Plusieurs raisons à cela.
De la
nécessaire invisibilité des violences…
Le
gouvernement russe avait prévenu : la Coupe du monde serait sous contrôle.
Les hooligans aussi. Aucune violence ne pourrait avoir lieu durant ce temps
nécessairement festif. Aucune violence ne pourrait avoir lieu… ? Ou aucune
violence ne pourrait être associée à l’événement ni rendue visible sous l’œil
des caméras ?
Car, le
problème est moins le contrôle de la violence que sa dissociation des
rencontres, sinon son effacement. La surveillance mise en œuvre, les forces de
sécurité déployées, l’encadrement des supporters jugés les plus dangereux
visent non pas à annihiler tout problème mais à en masquer l’évidence aux yeux
de la population et surtout des médias qui fréquentent, pour l’essentiel, et
pour ne pas dire exclusivement les rencontres et les lieux d’entraînement.
L’image
du pays organisateur prévaut ainsi sur la prévention des risques liés aux
violences. Le problème
n’est pas nouveau
. Lors de la Coupe du monde de 2006, l’Allemagne,
le pays hôte, avait pris, elle aussi, des mesures drastiques amenant ainsi
l’illusion d’une parenthèse sportive exempte de violences. Ce n’est que
longtemps après que les violences furent connues.
… au
désintérêt des médias
Dès lors,
même si des violences ont lieu, les médias en parlent peu. Il faut que les
événements soient graves, particulièrement inquiétants ou monstrueux et qu’ils
se déroulent dans ou aux abords des stades pour être rendus publics. Le
traitement des violences des spectateurs ou des supporters oscille ainsi entre
traitement social médiatisé et désintérêt institutionnel
. Point de
réelle prévention d’un côté, point de réel effort de compréhension ou d’analyse
de l’autre.
Peut-on
le leur reprocher ? Non, car ils sont venus pour rendre compte d’un événement
sportif planétaire. Oui, car ils ne jouent pas entièrement leur rôle, préférant
les interviews des joueurs et les réceptions à l’information. Il y a là
collusion d’intérêt entre les organisateurs du football et les médias, les
premiers cherchant, comme le suggérait dès 1991, Alain Ehrenberg
à «sauvegarder la pureté de leur sport», les seconds à ne pas se mettre les
premiers à dos et se voir interdire les accès aux stades, aux coursives et aux
joueurs.
Ce n’est
bien évidemment pas l’image du sport qui est en jeu, mais l’image de marque
d’un sport qui n’en est peut-être plus tout à fait. Il est devenu un show sportif,
à très haut niveau, et dont la finalité est de continuer à bien se vendre.
Des
échauffourées aux rencontres programmées
Des
échauffourées ont bien lieu et le passage à tabac de supporters croates par
leurs homologues argentins à l’issue de la défaite de l’équipe nationale
argentine n’est pas un épiphénomène. Tout étant mis en œuvre pour que rien
n’arrive, l’acte a échappé aux organisateurs, au point de surprendre et
d’étonner. Des bagarres sporadiques se déroulent en marge des rencontres dans
les rues de chacune des villes.
Personne
n’en rend compte car elles sont assimilées à la délinquance urbaine et
associées à l’état d’alcoolémie avancé de certains. Personne n’évoque la
«course», c’est à dire la chasse aux adversaires historiques des supporters
russes, les Polonais et les Croates, ennemis des Serbes soutenus par la Russie.

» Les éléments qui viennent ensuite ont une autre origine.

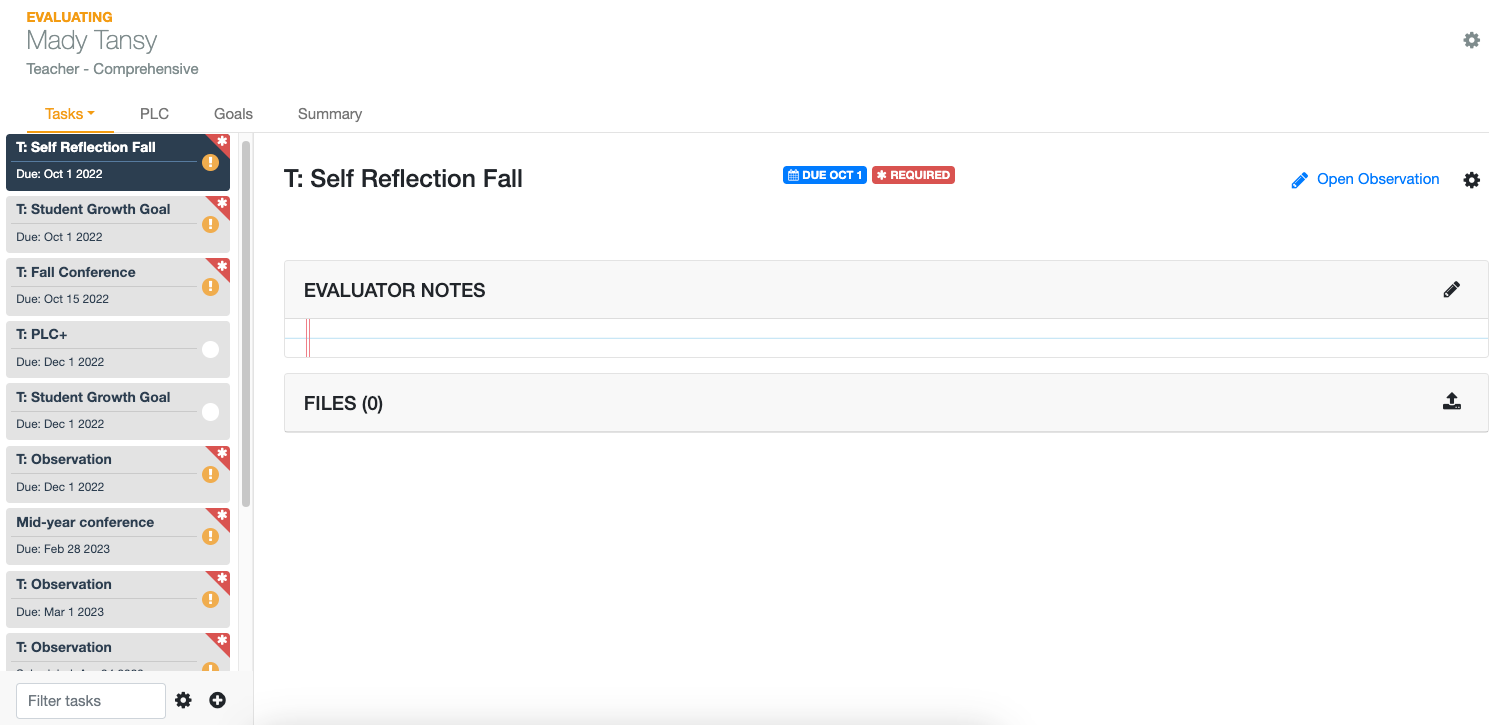
Task: Switch to the PLC tab
Action: tap(154, 114)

Les logiques oppositionnelles sportives, nationalistes, historiques, voire la
continuation de la guerre sous une forme sportive, s’entrecroisent. Si tout est
prévu pour que rien ne se passe de manière visible, les supporters les plus
violents s’organisent pour détourner les mesures mises en œuvre et se donner
rendez-vous loin de stades.
Le
lecteur pourrait ainsi se dire que les dirigeants du football ont raison, que
ce sport est perverti par des individus extérieurs à l’activité et qu’ils
viennent y commettre leurs méfaits. Il n’en est rien. Si certains sont violents
et considèrent la violence comme un moyen supplémentaire de prouver la
suprématie sportive de leur pays ou de venger l’affront d’une défaite, ils n’en
sont pas moins [d’authentiques supporters qui aiment et connaissent le
football, l’histoire de leur équipe nationale et ses résultats].
Comportements
violents et comportements hooligans
A ce
niveau, il convient de distinguer comportements violents et comportements hooligans.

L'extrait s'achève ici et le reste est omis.